[Dataset entries]
=-=-=-=-=

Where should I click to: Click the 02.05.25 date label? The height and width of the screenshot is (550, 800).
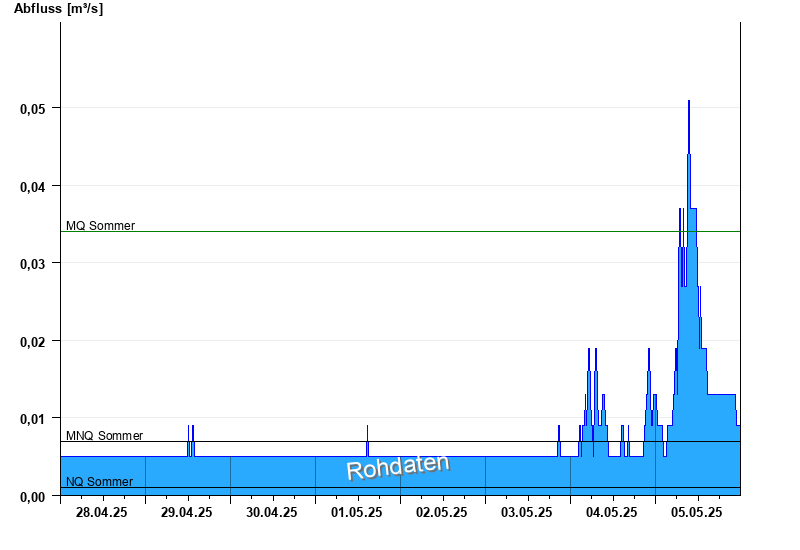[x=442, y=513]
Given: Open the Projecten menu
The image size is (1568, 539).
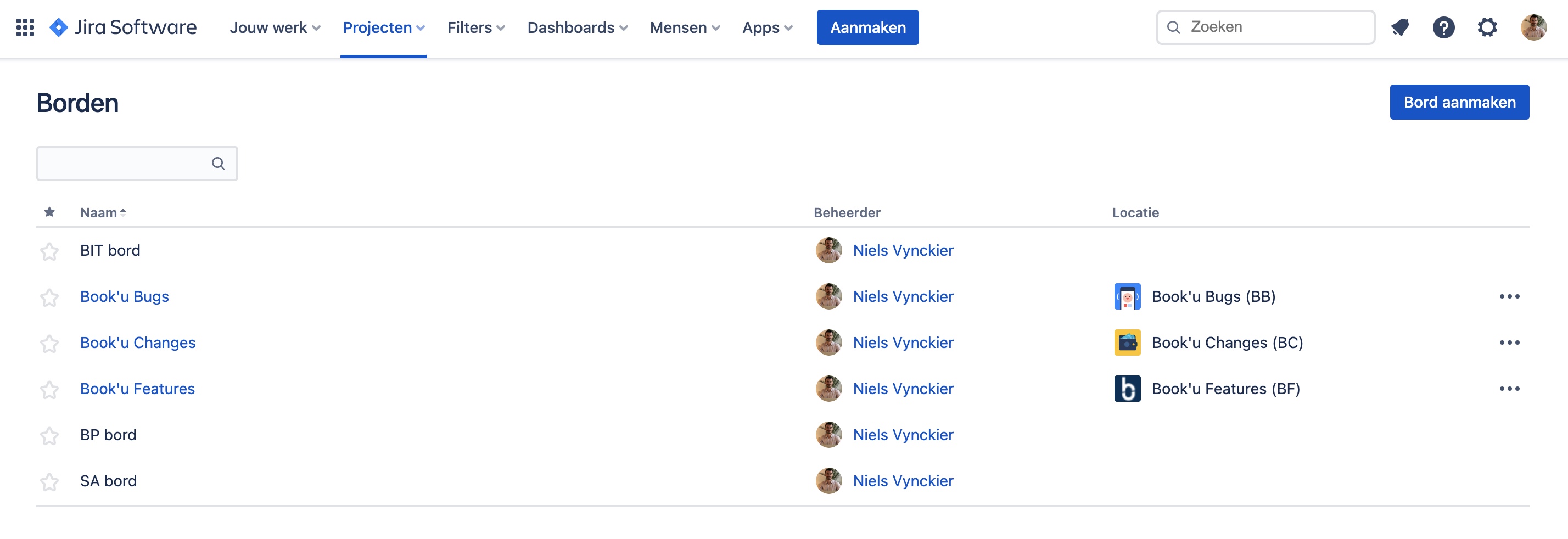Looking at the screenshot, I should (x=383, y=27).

=-=-=-=-=

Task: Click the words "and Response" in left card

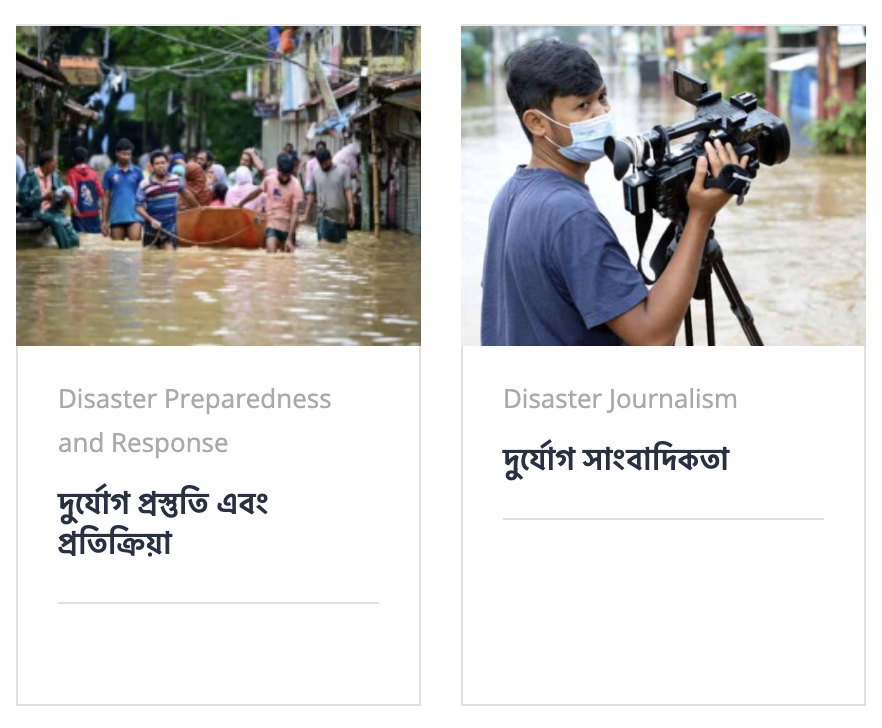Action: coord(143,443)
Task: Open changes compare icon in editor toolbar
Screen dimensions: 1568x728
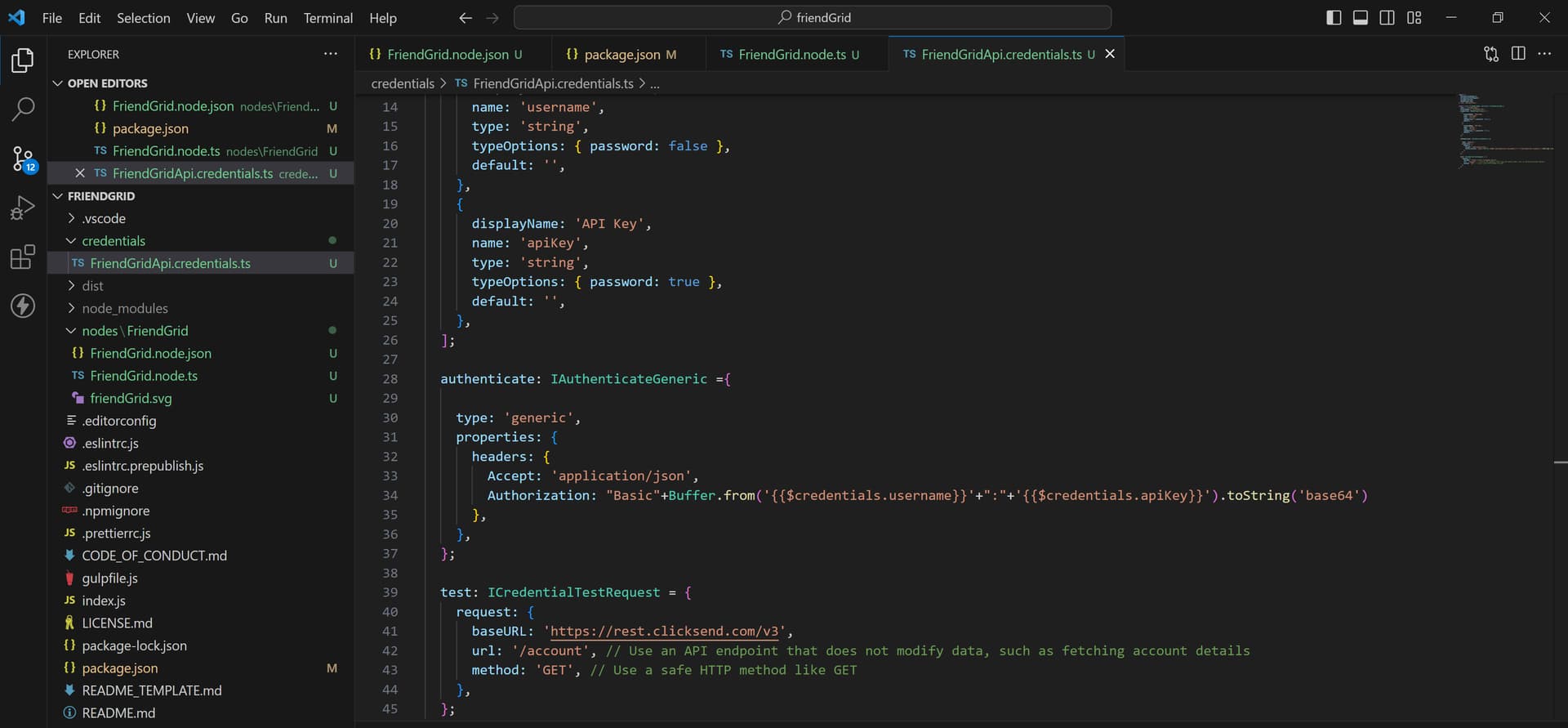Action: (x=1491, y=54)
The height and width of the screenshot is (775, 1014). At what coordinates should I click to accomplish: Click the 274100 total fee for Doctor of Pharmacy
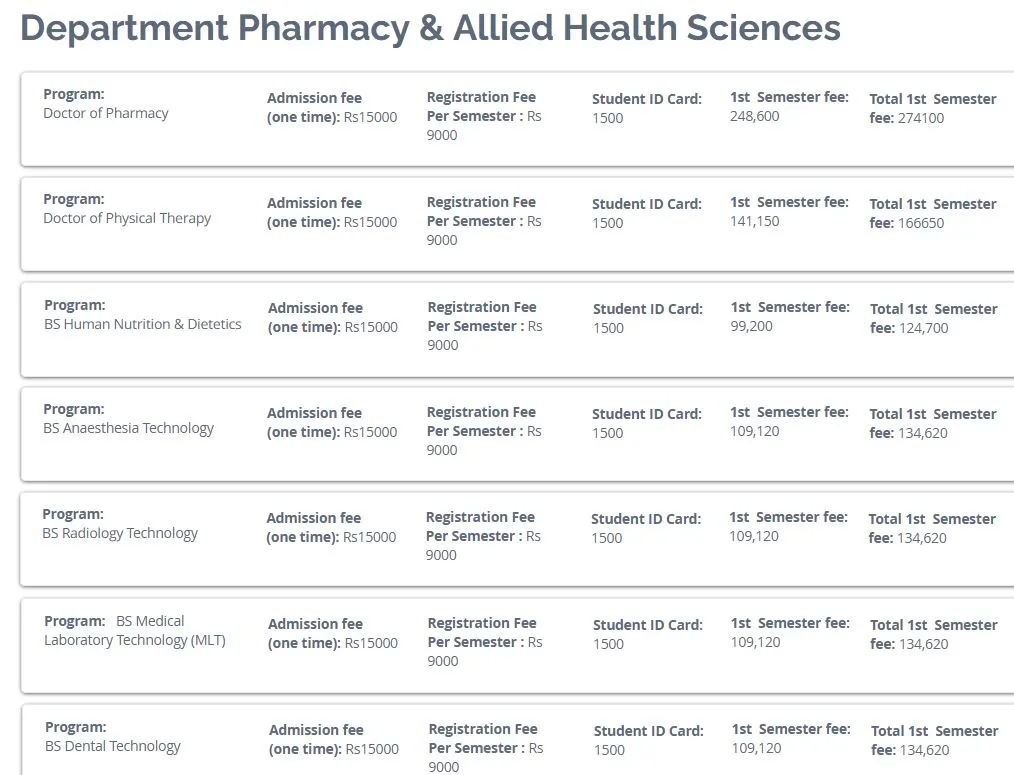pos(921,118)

=-=-=-=-=

Collect every line above that contains the word "Open".

Given: Open the Projecten menu
Task: Open changes compare icon in editor toolbar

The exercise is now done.